Appreciate all the responses! I have sent my manager a message to apologise i came across abrupt.
I think the fact she said 'we were discussing it' really annoyed me. I feel like they must have been making their own coffee and thought, oohhh we'll get Winchester to do this cos we shouldn't be!
It isn't part of my job description- I am actually shit at it anyway. Just don't think I should feel pressured into making it so as not to 'rock the boat'. I'm sure if it was a man expecting this some of the 'madam' responses would be different.

OP posts:
iloveruby · 14/08/2018 15:36

“ I'm sure if it was a man expecting this some of the 'madam' responses would be different“

Completely agree with you OP

SlartiAardvark · 14/08/2018 15:37

If you’re all in a team and offer to get drinks for each other, then yes - you should take your turn.

But she isn't "in their round" - I never used to participate in the group brew farce at work, would always just sort myself out.

By the time they'd sorted out whose turn it was & got everyones "order" I was back & drinking mine smugly....

NothingOnTellyAgain · 14/08/2018 15:38

I don't think people should have to take turns in tea runs if they don't drihk it themselves.
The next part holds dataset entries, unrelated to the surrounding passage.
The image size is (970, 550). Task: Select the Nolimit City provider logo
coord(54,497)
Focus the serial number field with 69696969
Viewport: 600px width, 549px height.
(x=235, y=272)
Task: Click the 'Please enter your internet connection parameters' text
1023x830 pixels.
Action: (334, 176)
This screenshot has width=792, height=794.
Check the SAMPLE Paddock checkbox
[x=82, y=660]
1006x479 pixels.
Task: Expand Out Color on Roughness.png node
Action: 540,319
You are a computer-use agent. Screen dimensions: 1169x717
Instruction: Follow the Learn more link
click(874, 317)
Old work we had some tea/coffee people and some soft drinks people and we had our own groups for turns for the different things.
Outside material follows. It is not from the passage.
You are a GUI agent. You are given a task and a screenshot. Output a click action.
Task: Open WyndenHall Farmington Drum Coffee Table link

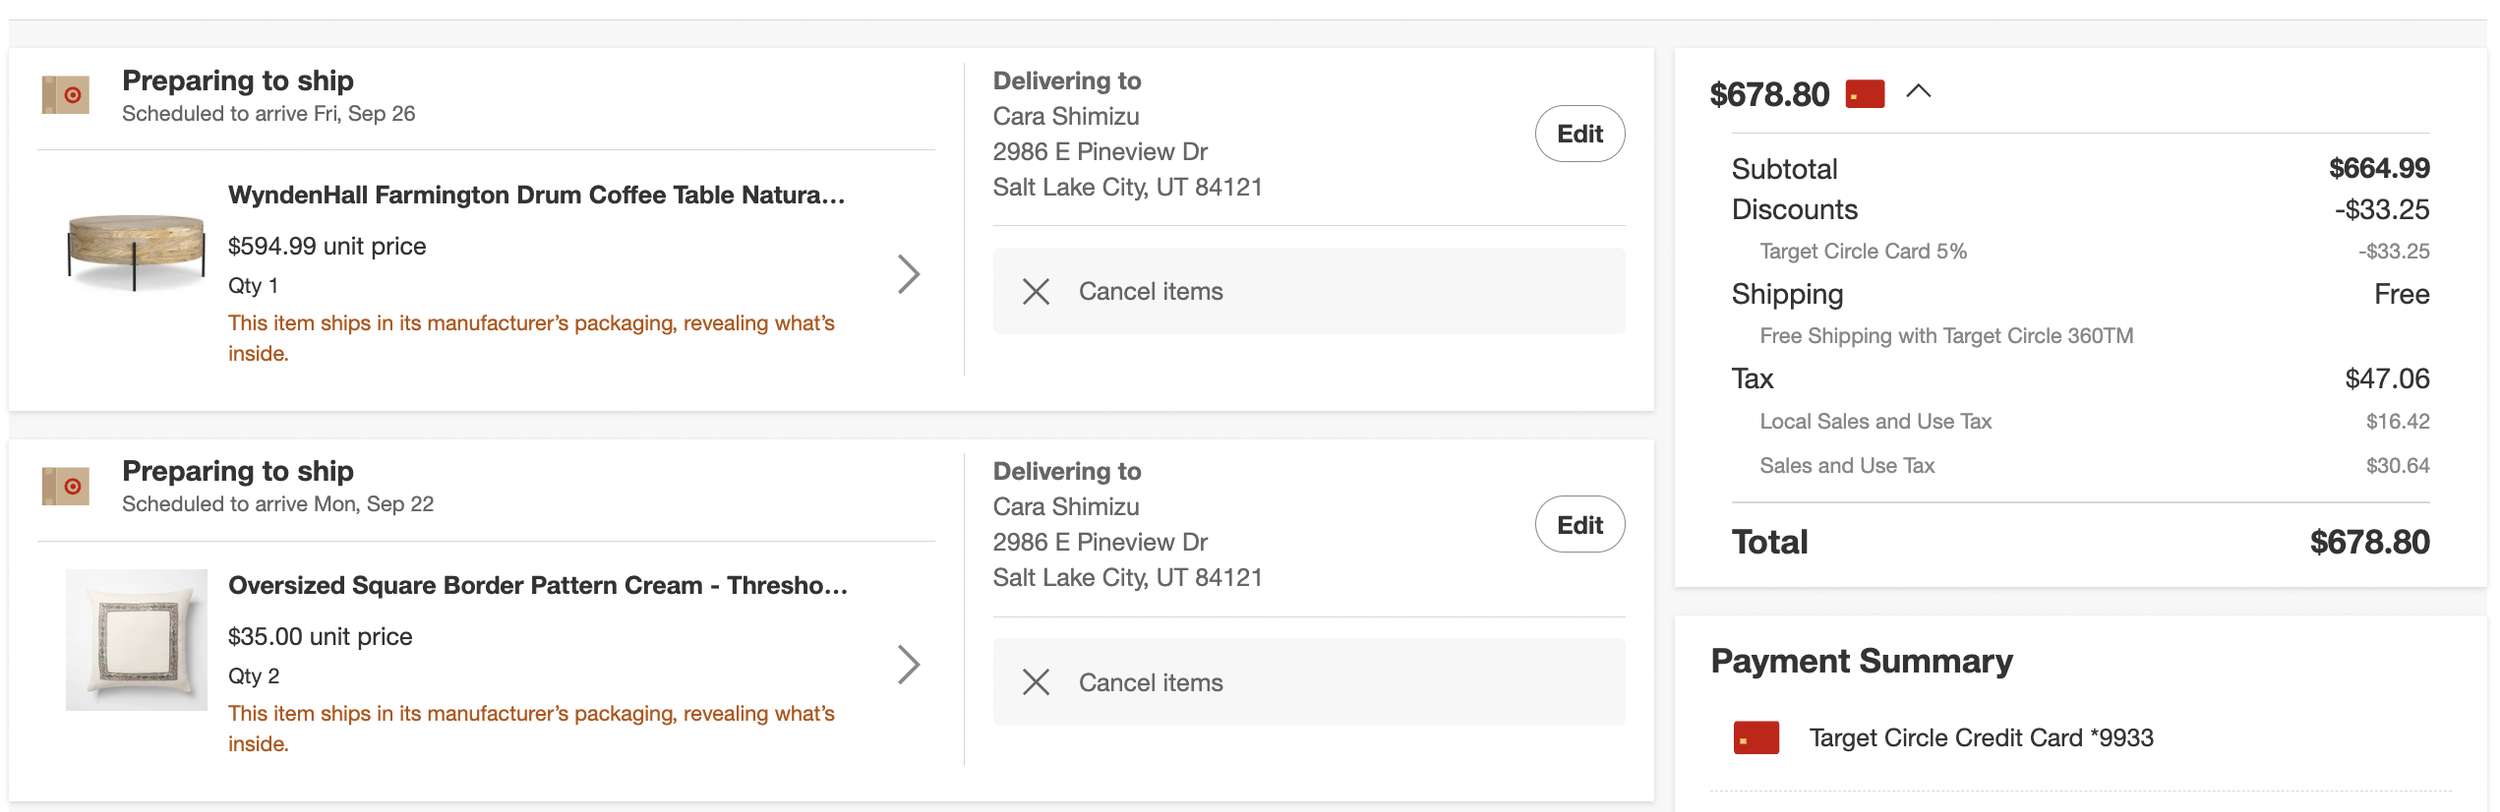pyautogui.click(x=536, y=195)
I suppose though a lot of people who don't drink tea/coffee do drink water which is asked for and that is then obviously correct to be a part of that group and take the turns.

TooTrueToBeGood · 14/08/2018 15:40

I think it depends on the culture. If you work in a place stuck in the 80s where junior team members are expected to fetch and carry for those more senior then I guess you should, though I'd probably look for another job. Where I work even the SVPs who have PAs make their own tea/coffee.
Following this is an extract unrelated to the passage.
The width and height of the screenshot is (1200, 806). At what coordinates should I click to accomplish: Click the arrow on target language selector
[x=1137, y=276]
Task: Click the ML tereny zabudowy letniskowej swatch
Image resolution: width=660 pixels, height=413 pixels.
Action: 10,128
JacquesHammer · 14/08/2018 15:40

But OP doesn't drink tea or coffee so there is no turn to take

Really? When I was in an office we used to take turns whatever people drink. Water/squash included. Never a tricky situation!

longwayoff · 14/08/2018 15:41

Ooh couple of months in . . . U didnt, by any chance, hand your coat to manager to hang up for you as you galloped towards your important desk?

SlartiAardvark · 14/08/2018 15:43

U didnt

Give the laptop back to Mum eh.......

busybuildingdens · 14/08/2018 15:43

This was me and work. People kept moaning at me, so I made them hot drinks a few times, and apparently I was rubbish at it. Not deliberate, but it’s hard to make when you don’t drink it yourself, especially when everyone is so fussy!

ShumpaLumpa · 14/08/2018 15:44

make it very clear you do not know how to make it so if they want you to make it for anyone they need to show you. They will look unbelieving but as a non-normal tea drinker I had to be shown a few times as a teenager how to make the evil stuff.

Please don't do this. They make take you seriously and teach you how to make everyone's drinks.

Airbiscuits · 14/08/2018 15:45

I'm the manager in my team and I don't expect anyone to make me tea or coffee and nor do I participate in rounds. If other people like doing rounds, that's their look out. But I'll get my own, when I want it, how I want it.

Weirdly, it's those who are the worst at working in a team like way who are the most obsessed with whose round it is though. Like it's a point scoring exercise.

Actually that's probably not weird at all. It's probably indicative of not being focused on the important things and the bigger picture.

ShumpaLumpa · 14/08/2018 15:45

Really? When I was in an office we used to take turns whatever people drink. Water/squash included. Never a tricky situation!

OP making 4 teas and coffees is not a good exchange for a glass of water!

Winchester89 · 14/08/2018 15:45

@longwayoff Ooh couple of months in . . . U didnt, by any chance, hand your coat to manager to hang up for you as you galloped towards your important desk?

Don't understand what this means?

OP posts:
JacquesHammer · 14/08/2018 15:46

OP making 4 teas and coffees is not a good exchange for a glass of water

Meh I never felt it was necessary to do a direct exchange. I mean surely in that case tea is far more difficult than coffe Wink

TooTrueToBeGood · 14/08/2018 15:47

Don't understand what this means?

You need to run it through Google Translate using the CFer - English option. Or just ignore the CFer.